__Supplied entries__.
+---+

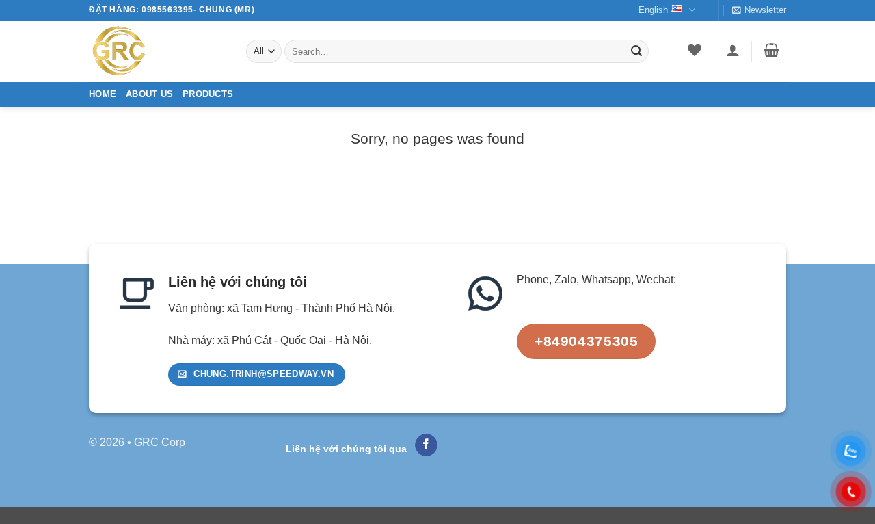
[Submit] (636, 51)
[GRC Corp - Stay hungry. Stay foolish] (157, 51)
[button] (759, 10)
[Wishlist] (695, 50)
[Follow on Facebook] (426, 445)
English (653, 10)
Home (102, 94)
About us (149, 94)
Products (208, 94)
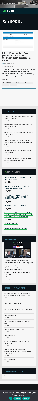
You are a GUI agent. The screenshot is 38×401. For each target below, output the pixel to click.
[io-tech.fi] (8, 11)
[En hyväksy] (36, 395)
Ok (10, 398)
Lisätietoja (26, 398)
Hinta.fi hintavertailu (9, 376)
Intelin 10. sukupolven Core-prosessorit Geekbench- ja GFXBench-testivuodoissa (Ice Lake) (16, 57)
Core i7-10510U (17, 82)
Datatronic (13, 172)
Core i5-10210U (7, 82)
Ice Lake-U (6, 85)
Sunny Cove (13, 85)
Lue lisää (5, 79)
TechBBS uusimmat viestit (15, 288)
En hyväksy (17, 398)
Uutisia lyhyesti (11, 111)
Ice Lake (30, 82)
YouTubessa (8, 265)
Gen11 (24, 82)
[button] (34, 11)
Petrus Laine (19, 64)
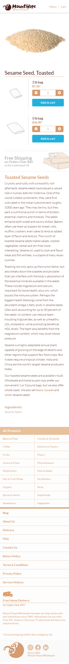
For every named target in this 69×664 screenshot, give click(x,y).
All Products (12, 431)
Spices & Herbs (11, 495)
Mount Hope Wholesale (19, 8)
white (8, 394)
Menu (53, 6)
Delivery (8, 530)
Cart (63, 6)
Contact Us (10, 547)
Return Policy (12, 556)
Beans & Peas (10, 438)
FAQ (6, 538)
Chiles (6, 446)
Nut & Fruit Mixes (13, 478)
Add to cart (48, 102)
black (39, 390)
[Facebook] (38, 647)
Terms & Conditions (15, 564)
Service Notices (13, 582)
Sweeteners (9, 503)
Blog (5, 513)
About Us (9, 521)
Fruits (6, 454)
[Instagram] (30, 647)
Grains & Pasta (11, 462)
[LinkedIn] (46, 647)
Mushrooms (10, 470)
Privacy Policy (12, 573)
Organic (7, 487)
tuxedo (49, 390)
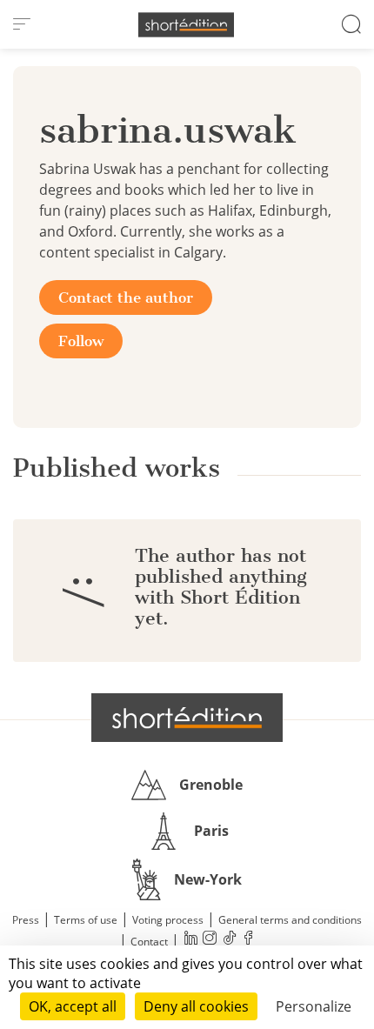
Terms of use (85, 919)
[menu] (21, 24)
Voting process (168, 919)
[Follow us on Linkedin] (190, 940)
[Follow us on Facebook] (248, 940)
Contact (149, 941)
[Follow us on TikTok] (229, 940)
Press (25, 919)
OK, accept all (73, 1006)
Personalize (313, 1006)
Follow (81, 341)
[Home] (186, 25)
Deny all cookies (196, 1006)
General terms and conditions (290, 919)
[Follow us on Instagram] (209, 940)
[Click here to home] (187, 717)
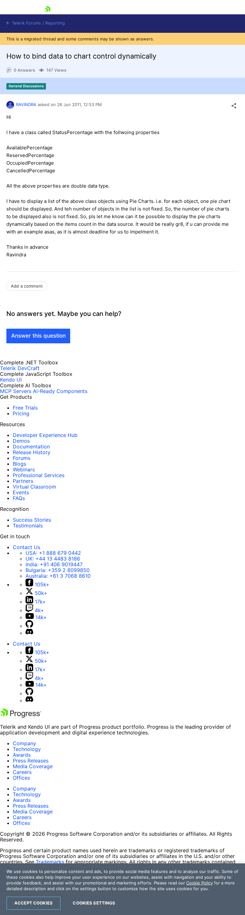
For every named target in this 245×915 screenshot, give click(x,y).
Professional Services (38, 475)
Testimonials (28, 525)
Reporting (55, 23)
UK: (53, 558)
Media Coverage (33, 766)
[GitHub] (29, 626)
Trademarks (50, 862)
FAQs (19, 498)
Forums (21, 458)
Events (21, 492)
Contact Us (26, 547)
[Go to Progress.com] (20, 716)
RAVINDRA (26, 104)
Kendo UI (11, 379)
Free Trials (25, 407)
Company (24, 743)
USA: (53, 553)
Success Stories (32, 520)
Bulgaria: (58, 570)
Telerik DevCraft (20, 368)
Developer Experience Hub (45, 435)
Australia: (58, 576)
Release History (31, 452)
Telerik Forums (26, 23)
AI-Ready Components (60, 391)
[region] (122, 889)
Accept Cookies (33, 902)
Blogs (19, 464)
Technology (27, 749)
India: (54, 564)
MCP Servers (15, 391)
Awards (22, 755)
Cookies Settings (94, 902)
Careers (22, 772)
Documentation (31, 446)
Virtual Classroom (34, 486)
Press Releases (30, 760)
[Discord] (29, 633)
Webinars (24, 469)
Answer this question (38, 335)
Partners (23, 481)
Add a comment (27, 286)
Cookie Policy (199, 882)
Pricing (21, 413)
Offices (21, 778)
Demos (21, 441)
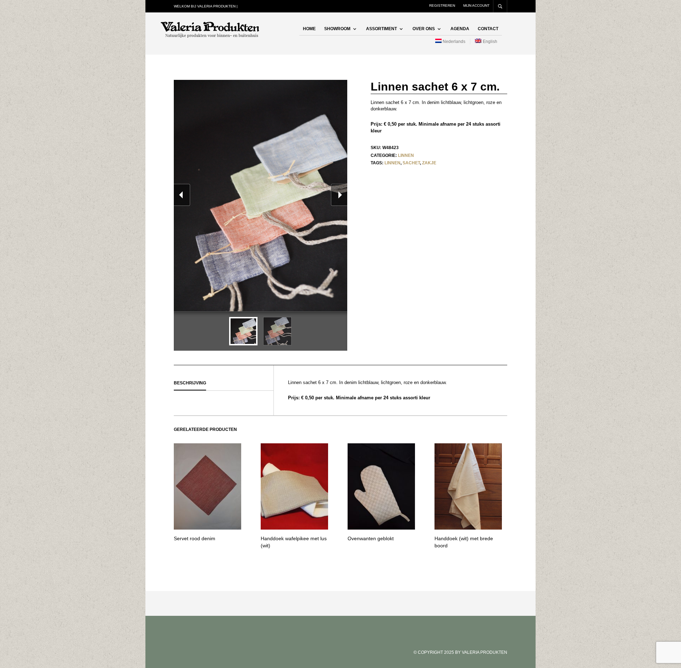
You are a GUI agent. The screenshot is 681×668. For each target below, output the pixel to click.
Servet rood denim (194, 538)
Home (309, 28)
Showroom (337, 28)
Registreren (442, 5)
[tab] (223, 383)
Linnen (406, 155)
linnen (392, 162)
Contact (488, 28)
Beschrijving (190, 382)
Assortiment (381, 28)
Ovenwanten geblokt (371, 538)
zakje (429, 162)
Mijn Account (476, 5)
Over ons (424, 28)
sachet (411, 162)
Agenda (459, 28)
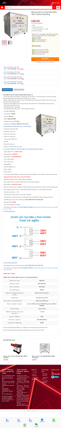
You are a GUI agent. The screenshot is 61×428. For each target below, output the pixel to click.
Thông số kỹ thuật (18, 89)
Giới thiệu (35, 372)
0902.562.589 (14, 78)
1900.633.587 (45, 62)
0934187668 (13, 68)
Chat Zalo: (19, 68)
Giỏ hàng (56, 3)
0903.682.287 (14, 73)
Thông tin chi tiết (7, 89)
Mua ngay (45, 59)
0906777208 (13, 83)
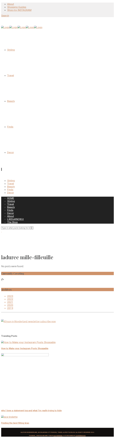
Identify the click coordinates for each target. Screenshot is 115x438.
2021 (10, 302)
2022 (10, 299)
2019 (10, 308)
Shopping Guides (16, 7)
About (10, 4)
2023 (10, 296)
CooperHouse (80, 435)
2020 (10, 305)
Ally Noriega (57, 435)
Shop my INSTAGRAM (19, 10)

+---+

__Aim__. Rewrite the data from the line containing "Press (25, 919)" through the line containing "Forums (21, 458)", both ends included, keeping the request lines and multiplying each coordinate in the answers by 1.05, rounded to whole numbers with halves rounded up. Leave the numbers in the requests unchanged, give only these lines, and leave the pictures out.

__The answer__.
Press (26, 965)
OK, accept all (77, 1056)
Personalize (329, 1056)
Follow (85, 358)
[Home] (195, 26)
Deny all cookies (206, 1056)
General terms and conditions (305, 965)
[Follow us on Instagram] (219, 987)
[Click here to home] (196, 753)
For every named target in this 245×915 screenshot, give click(x,y).
Professional Services (40, 499)
Testimonials (29, 551)
Reporting (58, 24)
UK: (56, 586)
Media Coverage (35, 804)
[GitHub] (30, 657)
Trademarks (53, 905)
FAQs (20, 523)
Forums (22, 481)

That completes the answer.